The diagnostics and treatment of tropical diseases - E. R. Stitt

The depth of fluid over the ruled surface is 1/10 mm., hence each of these small squares is 1/10 × 1/20 × 1/20 = 1/4000 of a c.mm., so that it takes 4000 such spaces to equal the unit for blood counting (1 c.mm.). My practice in making red counts is to count the red cells in five of the groups of 16 small squares. This in normal blood is about 100 for the 16 squares. After counting 5 groups of 16 we have counted the red cells of 80 small squares which is 1/50 of 4000 (the number in the 1 c.mm. unit). For this reason 50 × 200 (the blood dilution) = 10,000, so that it is only necessary to multiply the number of red cells found in 5 groups of 16 small squares by 10,000 in order to obtain the number of red cells per c.mm. For more accurate determination the process can be repeated with a second or third drop of the diluted blood, which would give an average from 160 or from 240 small squares.

To Count White Cells.—Draw up the blood in the white pipette to the 0.5 line. Then, still holding the pipette as near the horizontal as possible, because the column of blood tends to fall down in the larger bore, draw up by suction a diluting fluid which will disintegrate the red cells without injuring the whites. The best fluid is 0.5% of glacial acetic acid in water. This makes the white cells stand out as highly refractile bodies. Some prefer to tinge the fluid with neutral red or gentian violet. The 0.5 mark is preferred because it takes a very large drop of blood to fill the tube up to the 1 mark and if there is much of a leucocytosis a 1 to 10 dilution is not sufficient.

The blood having been drawn up to 0.5, we have a dilution of 1 to 20.

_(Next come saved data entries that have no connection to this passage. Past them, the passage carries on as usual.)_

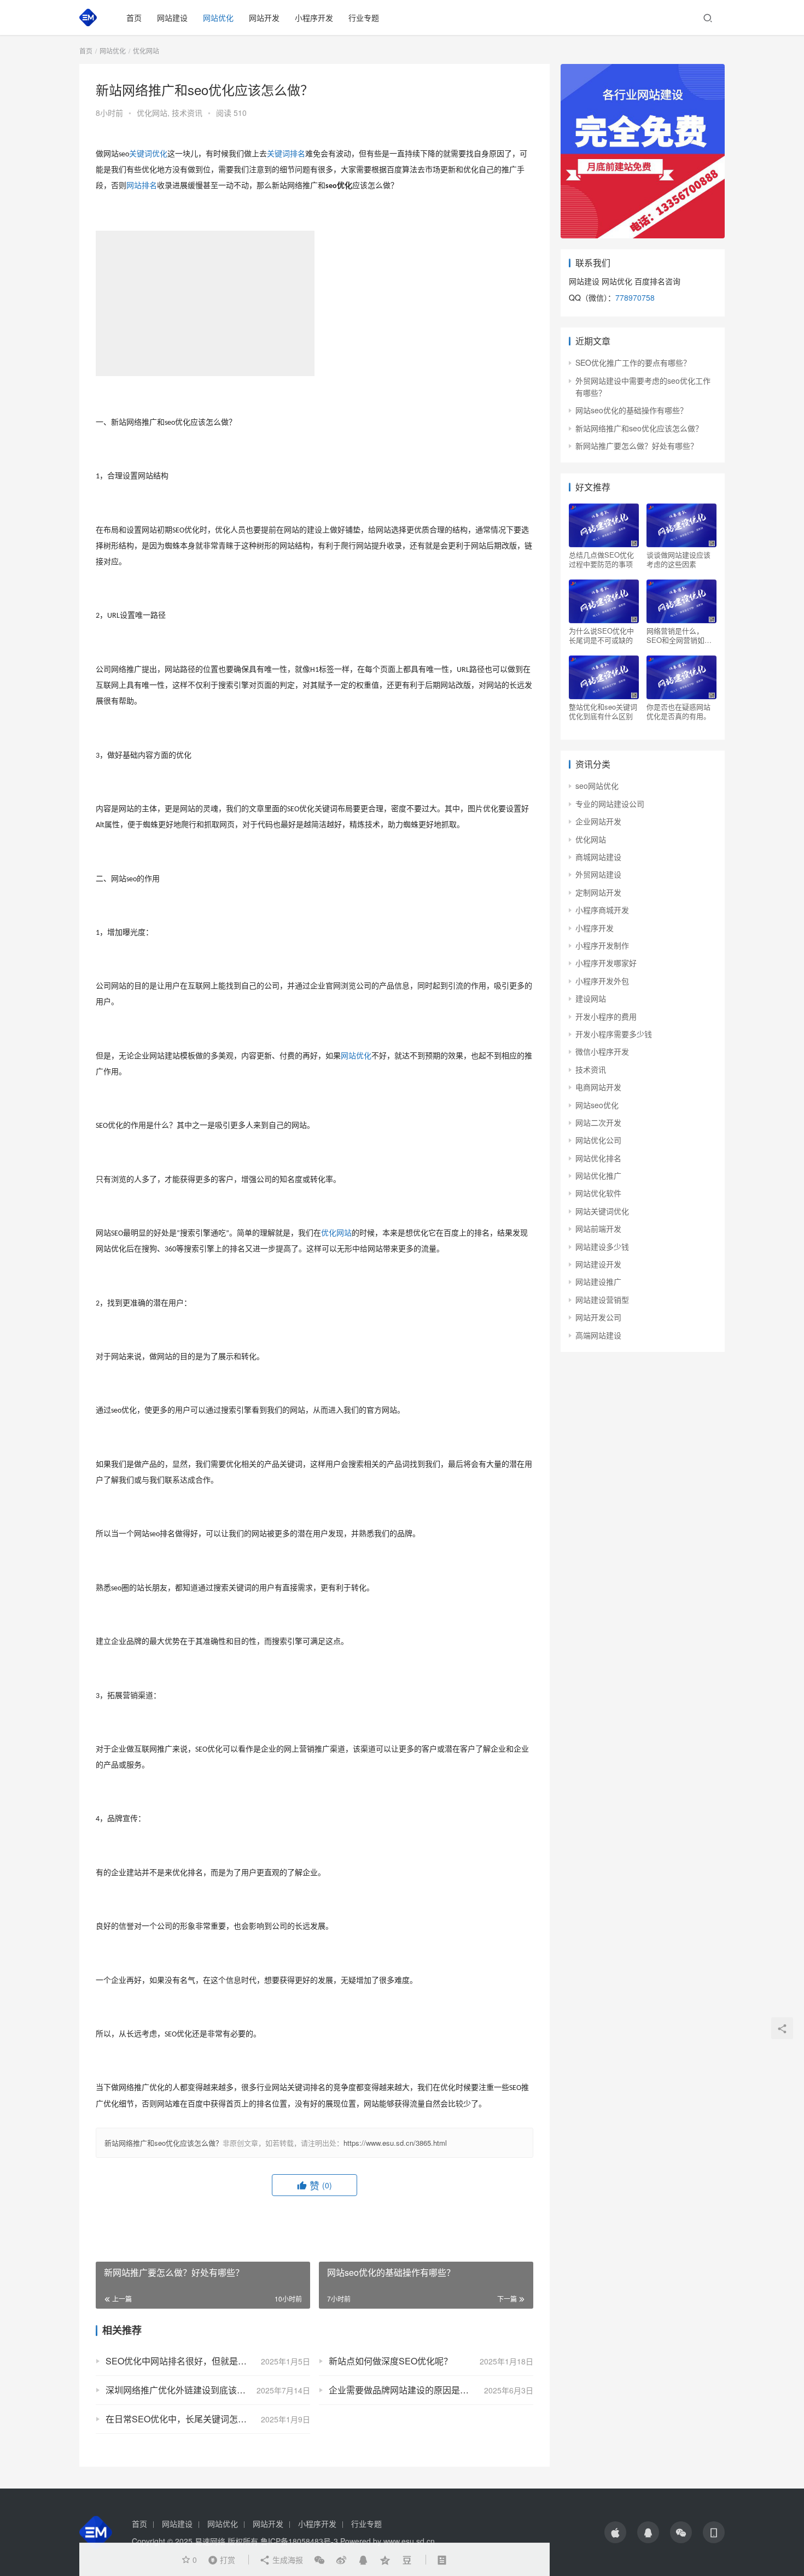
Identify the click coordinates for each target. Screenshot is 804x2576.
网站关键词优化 (602, 1210)
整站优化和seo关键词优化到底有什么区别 (603, 711)
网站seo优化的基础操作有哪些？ (631, 410)
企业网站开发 (598, 821)
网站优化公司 (598, 1139)
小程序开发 (314, 17)
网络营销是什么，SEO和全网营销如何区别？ (679, 635)
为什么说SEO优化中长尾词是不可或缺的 (601, 635)
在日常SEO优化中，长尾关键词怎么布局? (187, 2419)
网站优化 (218, 17)
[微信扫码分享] (319, 2559)
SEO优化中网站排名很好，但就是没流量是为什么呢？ (208, 2361)
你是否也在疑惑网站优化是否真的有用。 (678, 711)
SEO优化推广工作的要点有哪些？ (633, 362)
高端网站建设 (598, 1335)
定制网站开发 (598, 892)
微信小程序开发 (602, 1051)
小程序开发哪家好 (606, 962)
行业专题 (363, 17)
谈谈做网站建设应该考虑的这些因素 (678, 559)
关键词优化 (148, 154)
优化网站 (152, 112)
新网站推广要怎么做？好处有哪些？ (636, 445)
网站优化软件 (598, 1192)
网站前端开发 (598, 1228)
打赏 (219, 2559)
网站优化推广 (598, 1175)
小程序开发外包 (602, 980)
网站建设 (172, 17)
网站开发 (264, 17)
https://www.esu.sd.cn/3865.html (395, 2143)
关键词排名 (286, 154)
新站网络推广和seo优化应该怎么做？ (163, 2143)
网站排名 (141, 186)
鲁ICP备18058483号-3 (299, 2541)
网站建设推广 (598, 1281)
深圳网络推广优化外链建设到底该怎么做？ (189, 2390)
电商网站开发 (598, 1086)
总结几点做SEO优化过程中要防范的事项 (601, 559)
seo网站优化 (597, 785)
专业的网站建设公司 (609, 803)
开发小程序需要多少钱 (613, 1033)
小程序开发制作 (602, 945)
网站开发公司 (598, 1317)
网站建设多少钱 (602, 1246)
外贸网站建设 (598, 874)
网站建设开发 (598, 1263)
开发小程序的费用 (606, 1016)
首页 (134, 17)
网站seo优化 (597, 1104)
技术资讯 (187, 112)
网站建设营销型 (602, 1299)
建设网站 (590, 998)
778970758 (635, 297)
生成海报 (286, 2559)
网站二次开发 (598, 1122)
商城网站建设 (598, 856)
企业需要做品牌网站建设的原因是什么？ (407, 2390)
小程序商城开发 (602, 909)
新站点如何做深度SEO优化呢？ (390, 2361)
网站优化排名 (598, 1157)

Making a preparation, exactly as was done in the case of the red count, we count all of the white cells in one of the large squares (1 sq. mm.). The cross ruling greatly facilitates this. Note the number. Then count a second and a third square. Strike an average of the large squares counted and multiply this by 10, as the depth of the fluid gives a content equal to only 1/10 of a c.mm. Then multiply by the dilution.

Example.—First large square 50; second large square 70; third large square 60. Average 60. Then 60 × 10 × 20 = 12,000, the number of leucocytes in 1 c.mm. of blood. In order to save time the count is preferably made with a low power (⅔-inch objective) as the leucocytes stand out like pearls. It is more accurate, however, to use a higher power, so that pieces of foreign material may be recognized and not enumerated as white cells.

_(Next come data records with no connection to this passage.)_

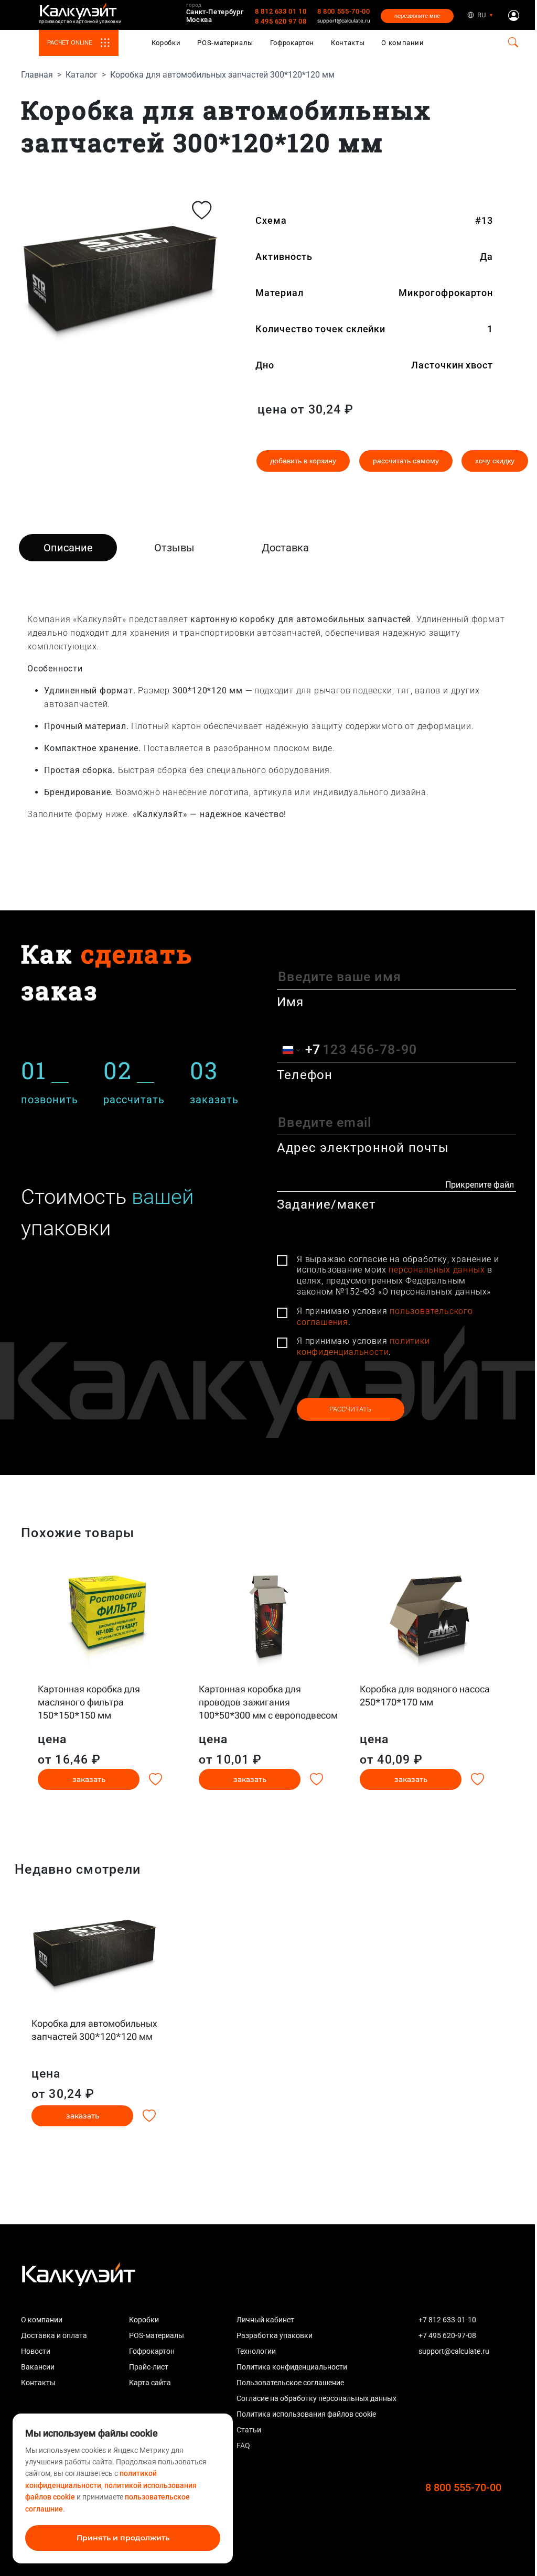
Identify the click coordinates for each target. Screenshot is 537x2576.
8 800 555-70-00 (343, 11)
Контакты (347, 43)
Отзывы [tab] (174, 547)
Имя (290, 1002)
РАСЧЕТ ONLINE (69, 42)
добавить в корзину (303, 460)
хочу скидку (494, 460)
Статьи (249, 2430)
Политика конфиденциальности (292, 2367)
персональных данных (437, 1270)
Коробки (166, 43)
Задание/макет (327, 1204)
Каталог (82, 75)
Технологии (256, 2351)
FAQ (243, 2445)
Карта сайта (150, 2382)
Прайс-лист (148, 2367)
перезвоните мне (417, 16)
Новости (35, 2351)
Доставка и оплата (54, 2335)
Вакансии (38, 2367)
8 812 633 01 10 (281, 11)
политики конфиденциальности (363, 1346)
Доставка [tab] (285, 547)
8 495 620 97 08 (281, 21)
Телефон (304, 1075)
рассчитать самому (406, 460)
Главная (37, 75)
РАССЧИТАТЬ (350, 1409)
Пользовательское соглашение (290, 2382)
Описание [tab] (68, 547)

If one will accustom himself to comparing the distribution of the leucocytes in a well-made stained dried-blood film, prepared according to Ehrlich’s cover-glass method, with that in a haemacytometer preparation, he can readily acquire an experience which will enable him to determine with considerable accuracy the degree of leucocytosis by the examination of a stained, cover-glass preparation alone.

After making a blood count, the haemacytometer slide should be cleaned with soap and water and then rubbed dry, preferably with an old piece of linen. As the accuracy of the counting chamber depends upon the integrity of the cement, any reagent such as alcohol, xylol, etc., and in particular, heat, will ruin the instrument. The pipettes should be cleaned by inserting the ends into the tube from a vacuum pump, as a Chapman pump. First draw water or 1% sod. carbonate solution through the pipette, then alcohol, then ether, and finally allow air to pass through to dry the interior. If the interior is stained, used 1% HCL in alcohol. If a vacuum pump is not at hand, a bicycle pump or suction by mouth will answer.

Preparations for the Study of Fresh Blood

Many authorities prefer a fresh blood specimen to a stained dried smear in the study of parasites of the blood. In malaria in particular there is so much information as to species to be obtained from a fresh specimen that the employment of this method should never be neglected. While waiting for the film to stain one has five or six minutes which could not be better spent than in examining the fresh specimen which only requires a moment to make.

Manson’s Method.—Have a perfectly clean cover-glass and slide. Touch the apex of the exuding drop of blood with the cover-glass and drop it on the center of the slide. The blood flows out in a film which exhibits an “empty zone” in the center. Surrounding this we have the “zone of scattered corpuscles,” next the “single layer zone” and the “zone of rouleaux” at the periphery. It is well to ring the preparation with vaseline. When desiring to demonstrate the flagellated bodies in malaria, it is well to breathe on the cover-glass just prior to touching the drop of blood.